A mother-of-two who was 'hounded' for council tax on a property at which she never lived has finally been offered compensation.
Linda Manning, of Vernon Road, Feltham, was chased by Hounslow Council over rates for a home in Wellesley Road, Chiswick, where a Linda Quinn was listed as living.
Despite her protestations that she had never had anything to do with the property or used the surname Quinn, the council refused to budge.
The 51-year-old former sales assistant says the stress and cost of the ensuing nine-year battle saw her lose her job, declare herself bankrupt and suffer a nervous breakdown.
She finally won her case in December last year after taking it to the Local Government Ombudsman, which settles council disputes.
The council, which now accepts she has no links to the property in Chiswick and has apologised for any distress caused, was asked by the ombudsman to pay her £450 in compensation.
But Miss Manning says this only covers the last year of the dispute and she wants compensation for the full nine years of trauma she went through.

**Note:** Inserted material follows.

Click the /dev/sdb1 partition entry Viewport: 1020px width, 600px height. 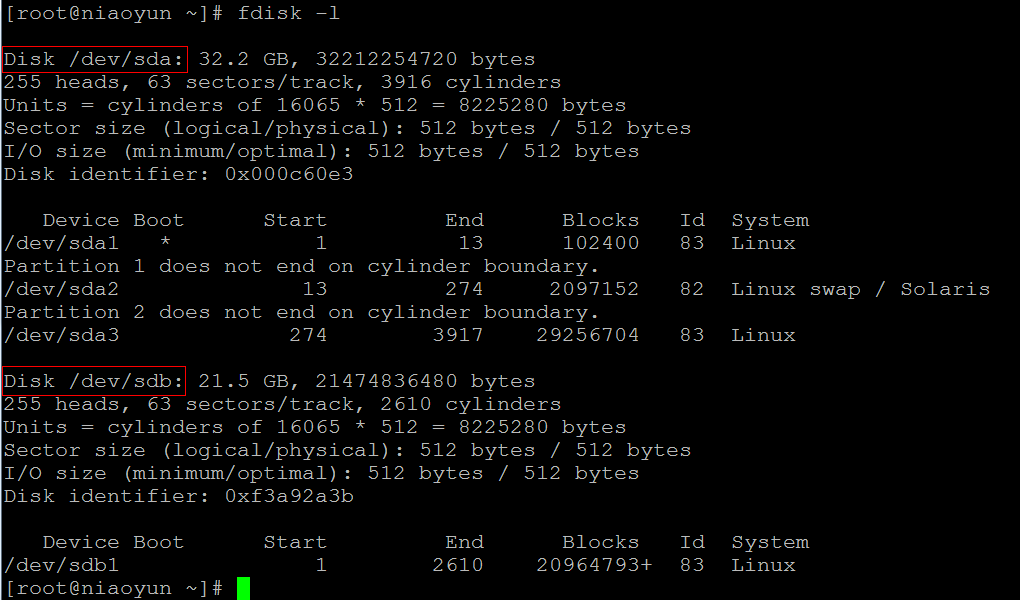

"The council has hounded me for nine years and I believe I'm entitled to compensation for the full period," she said.
"I still haven't had a personal apology from the council for the way it treated me, which led to my suffering a nervous breakdown and losing my job."
She believes she was deliberately linked to the Chiswick address out of spite back in 2004 after angering council officers by getting them to correctly 'disregard' part of her child support payments when calculating her benefits.

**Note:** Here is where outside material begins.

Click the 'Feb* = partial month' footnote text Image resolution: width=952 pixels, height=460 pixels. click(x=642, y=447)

Miss Manning received her first bill for the home in Wellesley Road in 2004/5 and despite repeated complaints was twice taken to court by the council, leading her to declare herself bankrupt in 2008.
She thought the matter had been dropped only to receive a new £1,573 council tax bill for the property in October 2012, which has now been written off.
She is not the first person to receive a council tax bill for a property they did not own or live at. Pete Cannon was this January confronted by a bailiff on his doorstep in Kent over rates for a house in Brentford he had sold six years earlier.
A council spokesman said: "Due to mistakes on our part, both Mrs Manning and Mr Cannon were wrongly asked to pay council tax on properties they did not occupy, and we sincerely apologise for our errors.
"We work hard to make sure council tax arrears are paid in full, but unfortunately in these cases mistakes were made, and we will do all we can to avoid this happening again."